Batının Tekelci hegemonyasına en önemli katkıları Siyonist Yahudi Burjuvazisi ve memurları katkıda bulunmuştur. Siyonist Yahudilerin temel itikadı olanı “biz tanrının seçkin topluğuyuz” ifadesi, diğer tüm Batı devletlerinin sömürge politikalarına meşruiyet kazandırması için kullanılmıştır.
Âlemin en bereketli, en zengin ve milyonlara insanın yaşadığı Asya, Afrika ve Amerika kıtaları için geldiğimiz bu vahşi coğrafyalara tanrımızın iradesiyle geldik.
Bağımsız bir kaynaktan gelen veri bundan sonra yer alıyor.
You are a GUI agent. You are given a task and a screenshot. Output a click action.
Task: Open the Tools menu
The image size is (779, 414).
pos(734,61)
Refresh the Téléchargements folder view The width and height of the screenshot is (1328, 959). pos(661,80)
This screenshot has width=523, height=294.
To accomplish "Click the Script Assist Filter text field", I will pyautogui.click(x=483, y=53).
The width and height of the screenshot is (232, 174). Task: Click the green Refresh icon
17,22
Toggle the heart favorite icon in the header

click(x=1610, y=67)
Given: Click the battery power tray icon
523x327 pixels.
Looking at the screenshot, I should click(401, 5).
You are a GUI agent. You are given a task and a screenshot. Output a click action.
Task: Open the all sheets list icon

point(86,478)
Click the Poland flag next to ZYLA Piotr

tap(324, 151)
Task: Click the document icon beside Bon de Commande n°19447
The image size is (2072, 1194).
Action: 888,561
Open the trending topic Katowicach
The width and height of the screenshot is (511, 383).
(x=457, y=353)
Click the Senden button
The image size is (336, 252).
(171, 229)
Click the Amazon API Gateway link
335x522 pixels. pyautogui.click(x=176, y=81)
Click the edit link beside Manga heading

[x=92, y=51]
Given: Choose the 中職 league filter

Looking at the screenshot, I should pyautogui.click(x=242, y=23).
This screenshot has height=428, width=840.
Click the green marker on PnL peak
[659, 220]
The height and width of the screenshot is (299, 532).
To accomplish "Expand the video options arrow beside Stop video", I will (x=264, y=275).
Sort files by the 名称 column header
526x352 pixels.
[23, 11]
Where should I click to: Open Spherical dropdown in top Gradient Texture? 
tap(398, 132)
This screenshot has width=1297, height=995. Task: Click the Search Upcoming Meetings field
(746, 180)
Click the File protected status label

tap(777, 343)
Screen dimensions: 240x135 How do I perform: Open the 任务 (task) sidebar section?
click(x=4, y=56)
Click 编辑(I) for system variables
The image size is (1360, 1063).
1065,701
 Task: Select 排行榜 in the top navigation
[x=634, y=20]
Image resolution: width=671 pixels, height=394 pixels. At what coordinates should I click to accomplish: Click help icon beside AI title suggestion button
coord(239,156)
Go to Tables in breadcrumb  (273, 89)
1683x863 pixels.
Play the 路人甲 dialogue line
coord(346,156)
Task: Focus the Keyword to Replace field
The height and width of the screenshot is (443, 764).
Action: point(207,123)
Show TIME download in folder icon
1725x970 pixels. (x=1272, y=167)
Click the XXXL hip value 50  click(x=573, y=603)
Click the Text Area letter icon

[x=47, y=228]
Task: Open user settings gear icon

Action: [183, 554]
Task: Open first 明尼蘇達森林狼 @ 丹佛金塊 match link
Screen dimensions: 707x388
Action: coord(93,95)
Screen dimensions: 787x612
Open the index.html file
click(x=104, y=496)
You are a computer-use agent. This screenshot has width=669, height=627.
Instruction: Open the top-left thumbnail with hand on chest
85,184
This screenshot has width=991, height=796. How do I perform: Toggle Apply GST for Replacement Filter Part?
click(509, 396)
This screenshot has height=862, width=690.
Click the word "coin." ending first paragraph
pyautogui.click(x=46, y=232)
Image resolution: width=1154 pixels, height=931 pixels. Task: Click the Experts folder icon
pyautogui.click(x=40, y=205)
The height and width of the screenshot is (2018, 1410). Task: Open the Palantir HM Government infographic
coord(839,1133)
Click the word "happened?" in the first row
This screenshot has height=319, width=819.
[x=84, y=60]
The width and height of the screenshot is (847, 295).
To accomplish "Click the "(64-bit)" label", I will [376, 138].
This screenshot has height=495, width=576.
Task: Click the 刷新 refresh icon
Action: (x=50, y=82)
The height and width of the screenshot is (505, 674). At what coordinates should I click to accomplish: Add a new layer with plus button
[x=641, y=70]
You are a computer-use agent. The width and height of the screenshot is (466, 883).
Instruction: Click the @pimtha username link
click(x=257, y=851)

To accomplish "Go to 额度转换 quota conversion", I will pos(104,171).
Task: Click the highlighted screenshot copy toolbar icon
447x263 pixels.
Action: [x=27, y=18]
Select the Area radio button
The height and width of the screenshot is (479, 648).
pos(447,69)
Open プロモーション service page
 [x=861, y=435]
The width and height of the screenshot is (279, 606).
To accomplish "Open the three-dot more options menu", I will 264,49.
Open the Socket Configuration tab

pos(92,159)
Buraları insansız topraklar ve biz topraksız insanlarız. Bu topraklara, Batı medeniyetini inşa edeceğiz.
Bu topraklarda yaşayanlar henüz medeni olamamış barbar ve hayvanlardır. Buraları üslerimiz haline getireceğiz. Bu üslerimizden tüm Dünyaya demokrasiyi, medeniyeti, hukuku götüreceğiz. Kabul edenler bizi ve tanrıyı hoşnut etmiş olurlar. Kabul etmeyenler, itiraz ve isyan edenler hem kılıçlarımızın darbelerini hem de tanrının gazabını üzerlerinde görürler.
Museviler 3500, Yahudiler en az 2300 senedir Arabistan yarım adasının yerlileridir. Yemen’de ve parçası olduğu Arabistan yarım adasının diğer bölgelerinde yaşamış olan tarım ve şehircilikte yerleşik, yarı göçebe ve göçebe hayatı süren birçok kavim vardı.
Diğer tüm ümmetler ve milletler gibi Yahudiler de göçebe (bu sebeple Abara geçti, karşıya taşındı kökeninden gelen İbrani veya İbraniler olarak bilindiler), yarı göçebe ardından yerleşik hayata geçen Arabi ve Arapça konuşan bir kavimdir.
Yaşadıkları Afrika, Arap, Türk ve Kürt coğrafyalarından İsrail’e göç ettikten sonra İsrail’de Batı Siyonist Yahudi burjuvazisi ve zihniyetinin ırkçılığına, kibrine, hukuksuzluğuna çok maruz kaldılar ve halen kalmaktadırlar.
Efendi Yahudi’nin hizmetinde onun tamahlarına memur olarak telakki edilmektedirler. Bununa ilgili onlarca Afrikalı ve Arap Yahudi aydının röportajlarını dinleyebilirsiniz. “Avrupa’ya yabancıları almayın” diyen Siyonist Yahudi tekelci burjuvazisinin sözcüsü Kissinger ile “bizlerin ve bölge halklarının yaşadığı tüm illetlerin, zulmün, savaşların sebebi bunlardır diyen Yahudiler var.
Sonuç olarak Museviler ile Yahudiler olgusu dışarıdan aynı gözükse de temelde farklıdır. Siyonist Yahudi ile Musevi’nin yaşama bakışı şüphesiz farklıdır. Bu yıkım ve talanın aslında öznesi Siyonist Yahudi’nin kendisidir. Museviler bu nokta da daha çok ses çıkarması gerekir.
Bu sebeple mesele bir Müslüman-Mesih’i-Musevi kavgası ve savaşı değildir. Mesele Museviliği suiistimal eden Siyonist Yahudi tekelci burjuvazi, Mesih’i suiistimal eden Protestan ve Katolik tekelci burjuvazi ile İslam’ı suiistimal eden genelde diğer iki tekelci burjuvaziye hizmet eden Vahhabi ve türevleridir.
İnsanlık bunlardan kurtulmak zorundadır.